Latest updates... "functional" completion on my FCG and I think with some final touches it will do just dandy. I'm running a burn in test on it now. I figure if I put an hour on it with no failures and nothing gets hot it will keep going indefinitly-ish.


----------



## fontgeek (Jul 24, 2006)

What are you using for the light source on your FCG?

For your question about attaching your fence to your foam columns, I think I might use some larger diameter pieces of PVC and have them go all the way through the columns so that the fence sections can slide into them. Maybe use a cotter pin and key to lock them together. That would allow you to disassemble the fence without having to destroy anything. If you have problems finding keys big enough you could also use a nut and bolt instead of the cotter pin and key.


----------



## TroyO (Sep 7, 2011)

Fontgeek, the lights are (2) of the little clamp lights with black light compact flourescents in them.

Hmmm, ya know that just might work. I could even use zip ties, really. It's better idea than I was going to go with, which was 1/2 PVC through the posts then rebar threaded on the ends, which would go through L brackets attached to the fence peices.


----------



## Headless (Sep 4, 2011)

Love it!


----------



## TroyO (Sep 7, 2011)

I'm trying Imageshack so appologies if I hork it up....

I made some progress today.

This is my "Killa Chilla" fog chiller coffin. The idea is mostly the "reverse vortex" design except I didn't bother with pipeing the fog in there.... why pipe it in when you can just make it right there in the first place?

The coffin is a basic 2" foamboard model. The bottom is drilled out to allow flow through the coffin bottom and the bottom also has some foam "runners" to create channels for the fog to escape nice and low.

On the inside, there are blocks to lift up a layer of chicken wire to create an expansion cavity. In the middle is the "Fogger bridge" which is designed to hold TWO of my crappy 400 watt foggers. (Only one pictured). I am thinking I may get a 700 watter instead... but I figured this way I just drop just about any fogger I want in there because these 400 watt ones seem about twice as big as any others I have seen.

Anyway... ice goes in the two cavities you can see the chicken wire in. The idea is that the fog is created in the top chamber with plenty of room to expand, gets forced through the two areas that are filled with ice and finaly sinks through the bottom of the coffin where it gets nice and spread out and ground foggy.

I dunno.... maybe it will work?

→ **Record excerpts**
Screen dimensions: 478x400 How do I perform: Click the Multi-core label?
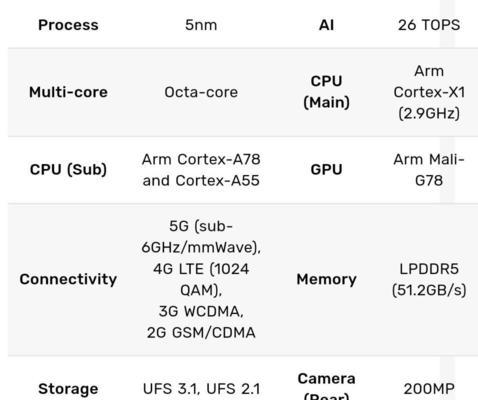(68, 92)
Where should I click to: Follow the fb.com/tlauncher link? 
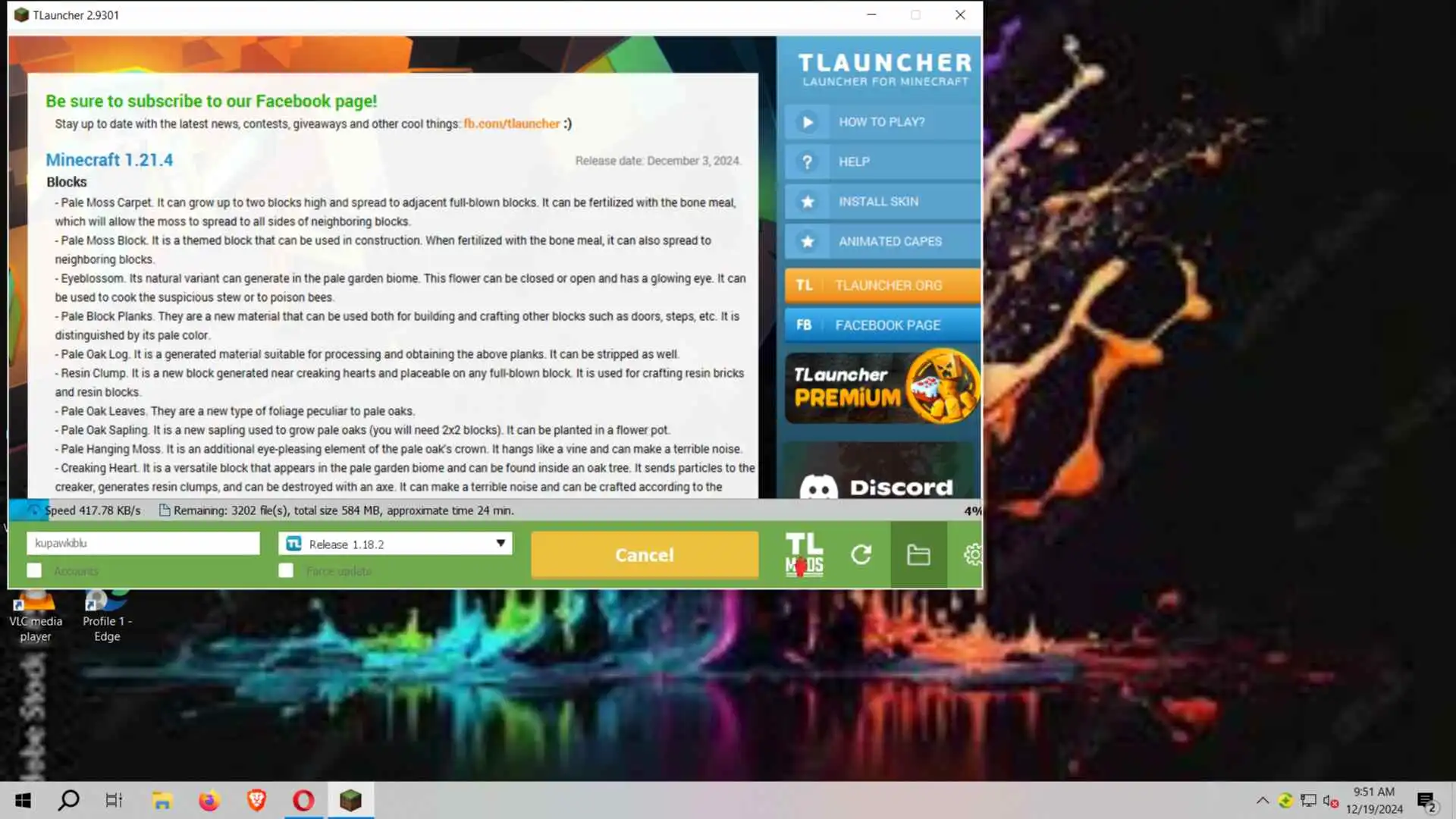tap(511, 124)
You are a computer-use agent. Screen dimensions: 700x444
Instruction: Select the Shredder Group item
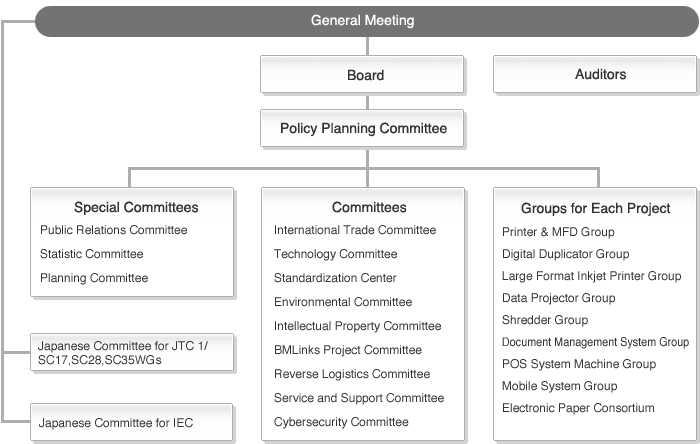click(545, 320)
--
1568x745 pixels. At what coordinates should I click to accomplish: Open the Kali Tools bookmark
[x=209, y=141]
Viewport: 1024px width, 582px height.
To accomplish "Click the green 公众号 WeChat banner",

→ **Given instruction**
Carry the forum thread on the fog chiller coffin further, picking up right after its last line.

→ **Answer below**
Last pic I tried to show some of the carving but I'm not sure how it came out. The very bottom is kind of "cheating" a bit, I made it smaller and it will be blacked out so it visually will dissapear I hope. That keeps the proportions of the coffin part a little better. I may or may not put some rope lights under the coffin bottom... just can't decide. How much bling can you put on a coffin?


----------



## phillipjmerrill (Mar 19, 2009)

Wow. That coffin looks awesome.


----------



## TroyO (Sep 7, 2011)

Another update.... the foam columns got a coat of paint. I will be trying some of the painting techniques I have seen on Allen H's "Youtube Wednsday" series of videos (Thanks Allen!) and so far this is just the base coat both on the columns and the coffin.








My wife had the great idea of "stringing up" the columns for paihting.... worked just dandy.

Anyho.... "Dry brushing" and "Antiquing" yet to do.... but they already look a lot more like rock than they did. I'm starting to believe.... LOL.


----------



## TroyO (Sep 7, 2011)

I got the coffin painted.... WOW! Those painting techniques really work! This is base coat black, an off-white dry brush followed by walnut stain and some some dark brown tipped on the highlights and in the knotholes.

It "sells" from just a couple feet away.


Uploaded with ImageShack.us

I'm tickled pink.... err, well..... ashy-brown anyway.


----------



## tcass01 (Aug 20, 2010)

Troy, That is fantastic. Nice work on the coffin! It looks real. A real haunt centerpiece.


----------



## TroyO (Sep 7, 2011)

The fence is starting to go in.... 4 more fence panels and 3 columns left to play with. (I was just lazy and didn't get tthem all out, LOL.)

I do like the paint, although it may get dry brushed with some reactive paint "moss" or something.


----------



## Manon (Aug 2, 2011)

Dayum! The columns and the coffin look AWESOME!!! You've got the touch TroyO!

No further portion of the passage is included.